Un comunicado del Departamento de Estado urge a los ciudadanos estadounidenses a evitar los viajes al Líbano «debido a las preocupaciones actuales por la seguridad».
Hoy, añade el comunicado, Washington «retiró el personal no esencial y sus familiares de la Embajada en Beirut debido a las posibles amenazas contra instalaciones y personal de la misión».
Otro comunicado advirtió a los ciudadanos estadounidenses que visitan o viven en Turquía que se ha retirado el personal no esencial y las familias del consulado general en Adana «debido a amenazas contra instalaciones y personal estadounidense».

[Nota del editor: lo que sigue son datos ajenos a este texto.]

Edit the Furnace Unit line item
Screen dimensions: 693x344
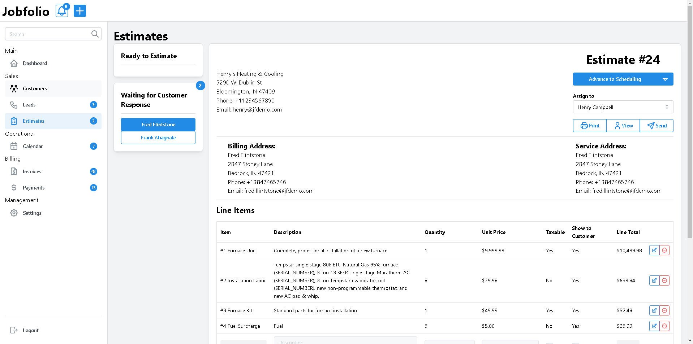[654, 250]
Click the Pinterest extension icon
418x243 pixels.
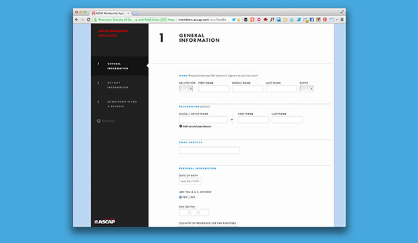pyautogui.click(x=325, y=20)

La portavoz del Departamento de Estado, Marie Harf, agregó en una declaración que «dadas las tensiones actuales en la región, como asimismo las posibles amenazas para el personal y las instalaciones estadounidenses, estamos tomando estas medidas por cautela para proteger a nuestros empleados y sus familias, y a los empleados locales y visitantes de nuestras oficinas».
Los estadounidenses que se encuentren en el sudeste de Turquía y en Líbano deben limitar los viajes no esenciales dentro del país, deben mantenerse alerta a lo que ocurre en su entorno y deben hacer sus propios planes de contingencia, agregó Harf.